Speed, fatigue, alcohol and seatbelts get all the publicity when it comes to road safety. The driveway is often swept under the rug. And yet driveway death/trauma is potentially very easy to cure – in the way that fatigue, for example, or intentional risk-taking, are not.
Driveway tragedies are invariably the result of negligent reversing. Not intentional negligence, but still negligence.
The driver most commonly responsible for causing the injury is the child’s parent. It’s difficult to see how any decent parent could ever get over that.
It’s not just personal negligence at play here. Public awareness of the problem is very low, despite one child a week, on average, getting cleaned up in a driveway. Australia’s road safety regulators are strangely silent on this topic. This is all the NSW RTA’s has to say on the issue of reversing, in its Road User Handbook: “Pedestrians, particularly children, are at greater risk when drivers are reversing.
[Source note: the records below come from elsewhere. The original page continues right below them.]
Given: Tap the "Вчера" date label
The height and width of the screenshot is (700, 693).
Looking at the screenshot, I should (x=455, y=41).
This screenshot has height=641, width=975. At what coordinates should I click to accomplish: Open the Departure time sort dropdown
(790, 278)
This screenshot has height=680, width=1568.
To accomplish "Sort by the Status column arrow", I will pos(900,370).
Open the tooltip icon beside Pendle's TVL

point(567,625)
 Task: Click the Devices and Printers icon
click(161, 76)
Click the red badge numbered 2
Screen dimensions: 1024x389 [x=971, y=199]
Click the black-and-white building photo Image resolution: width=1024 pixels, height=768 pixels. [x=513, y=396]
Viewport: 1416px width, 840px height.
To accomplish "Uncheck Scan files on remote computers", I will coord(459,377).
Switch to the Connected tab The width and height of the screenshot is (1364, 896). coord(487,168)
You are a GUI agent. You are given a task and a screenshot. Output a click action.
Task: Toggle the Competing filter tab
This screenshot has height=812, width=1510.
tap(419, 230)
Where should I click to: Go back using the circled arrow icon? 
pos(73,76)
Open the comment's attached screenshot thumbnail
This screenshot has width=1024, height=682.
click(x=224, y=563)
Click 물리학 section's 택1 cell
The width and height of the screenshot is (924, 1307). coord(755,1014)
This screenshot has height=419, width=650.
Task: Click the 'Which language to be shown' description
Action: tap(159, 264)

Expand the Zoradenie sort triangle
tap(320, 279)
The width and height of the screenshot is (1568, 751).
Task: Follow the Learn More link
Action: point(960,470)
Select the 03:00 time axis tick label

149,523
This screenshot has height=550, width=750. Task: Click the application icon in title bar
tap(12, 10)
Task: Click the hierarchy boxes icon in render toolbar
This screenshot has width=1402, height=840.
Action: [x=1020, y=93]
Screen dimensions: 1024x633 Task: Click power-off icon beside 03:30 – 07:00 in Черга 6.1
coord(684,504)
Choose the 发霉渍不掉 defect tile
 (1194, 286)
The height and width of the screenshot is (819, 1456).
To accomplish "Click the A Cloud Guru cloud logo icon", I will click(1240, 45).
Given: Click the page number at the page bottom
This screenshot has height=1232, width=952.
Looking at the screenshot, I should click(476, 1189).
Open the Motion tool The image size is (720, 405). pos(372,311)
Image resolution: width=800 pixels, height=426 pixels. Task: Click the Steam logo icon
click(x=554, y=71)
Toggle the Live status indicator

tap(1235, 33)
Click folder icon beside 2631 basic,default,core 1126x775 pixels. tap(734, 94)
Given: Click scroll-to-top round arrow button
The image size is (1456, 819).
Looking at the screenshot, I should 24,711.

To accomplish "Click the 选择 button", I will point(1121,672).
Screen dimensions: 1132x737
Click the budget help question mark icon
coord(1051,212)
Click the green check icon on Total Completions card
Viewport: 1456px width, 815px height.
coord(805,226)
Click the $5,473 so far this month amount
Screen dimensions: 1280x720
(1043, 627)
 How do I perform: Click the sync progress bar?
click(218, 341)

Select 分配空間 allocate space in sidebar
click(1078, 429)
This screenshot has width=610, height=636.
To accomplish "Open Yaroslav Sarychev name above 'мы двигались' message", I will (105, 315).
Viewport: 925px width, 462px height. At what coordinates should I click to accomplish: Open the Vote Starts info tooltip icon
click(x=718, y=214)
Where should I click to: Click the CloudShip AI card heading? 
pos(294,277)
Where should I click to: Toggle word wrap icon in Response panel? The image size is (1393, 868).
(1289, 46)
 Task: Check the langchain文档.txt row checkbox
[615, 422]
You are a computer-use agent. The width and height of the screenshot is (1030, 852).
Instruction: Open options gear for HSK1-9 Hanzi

Take care when reversing and never reverse further than necessary.”
This statement is basically the only official comment on safe reversing in 132 pages, from the agency tasked (and paid for by taxpayer funds) to promote and manage road safety. It hardly equips any driver with the tools required to avoid injuring or killing a child in the driveway at home.
Sadly, many parents are made aware of the problem only after a child has been injured – too late for awareness to be of any practical value.
Hundreds of millions of dollars are spent on road safety, and nationally the annual revenue from speeding fines alone is close to $2 billion. Some of that money could be used to help solve this problem by increasing parental awareness.
Here’s an obvious question: Is the lack of such a public awareness campaign simply because driveway injuries don’t officially qualify as road trauma and therefore don’t fall under road safety agencies’ purviews?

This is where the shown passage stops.